Some Bioconductor packages are the building blocks for genomic data analysis. I put a table here containing all the classes covered in rest of the post. If you are not familiar with these classes and their methods, go through the talk slides first, or at least follow the annotation workflow on Bioconductor.

R Class	Description
`OrgDb`	Gene-based information for Homo sapiens; useful for mapping between gene IDs, Names, Symbols, GO and KEGG identifiers, etc.
`TxDb`	Transcriptome ranges for the known gene track of Homo sapiens, e.g., introns, exons, UTR regions.
`OrganismDb`	Collection of multiple annotations for a common organism and genome build.
`BSgenome`	Full genome sequence for Homo sapiens.
`AnnotationHub`	Provides a convenient interface to annotations from many different sources; objects are returned as fully parsed Bioconductor data objects or as the name of a file on disk.

Ensembl genome browser and its ecosystem

In Bioconductor, most annotations are built against NCBI and UCSC naming systems, which are also used in my talk.

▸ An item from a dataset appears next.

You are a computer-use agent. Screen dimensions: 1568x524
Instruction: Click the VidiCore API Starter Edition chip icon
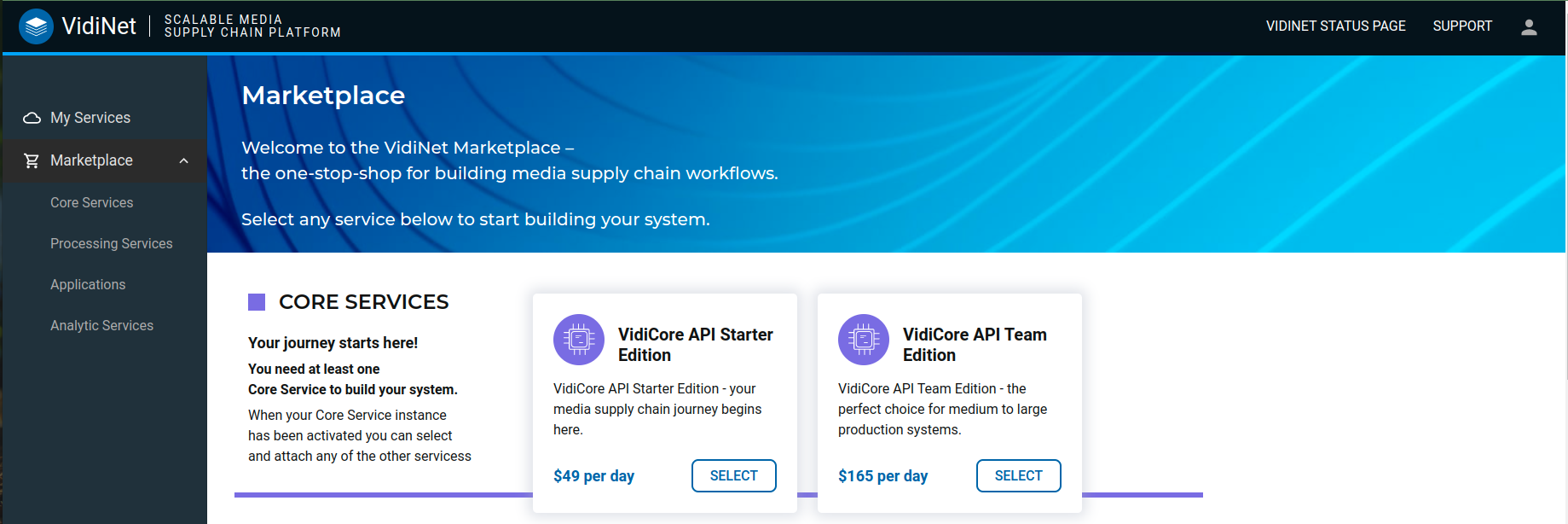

However, there is another naming system maintained by Ensembl, whose IDs are very recognizable with suffix “ENSG” and “ENST” for gene and transcript respectively.

I particularly enjoy the Ensembl genome browser. The information is well organized and structured. For example, take a look at the description page of gene MAPK1,

Gene information page of MAP1 on Ensembl Genome Browser release 84 (link)

The gene tree tab shows its homologs and paralogs. The variant table tab shows various kinds of SNPs within MAPK1’s transcript region. SNPs are annotated with their sources, different levels of supporting evidence, and SIFT/PolyPhen prediction on protein function change. Finally, there is a external references tab which links the Ensembl IDs with NCBI CCDS and NCBI RefSeq IDs. There are many ways to explore different aspects of this gene, and it seems everything at multiple biological levels is simply connected.

I always think of the Ensembl ecosystem as a decent learning portal, so it is a pity if one cannot easily use its information in R/Bioconductor. After a quick research, I found using Ensembl annotations are quite straightforward even though the required files does not ship with Bioconductor. Also, there were some topics I failed to mention in the talk, such as AnnotationHub and genomic coordinate system conversion (e.g., from hg19 to hg38). I am going to cover these topics in the talk.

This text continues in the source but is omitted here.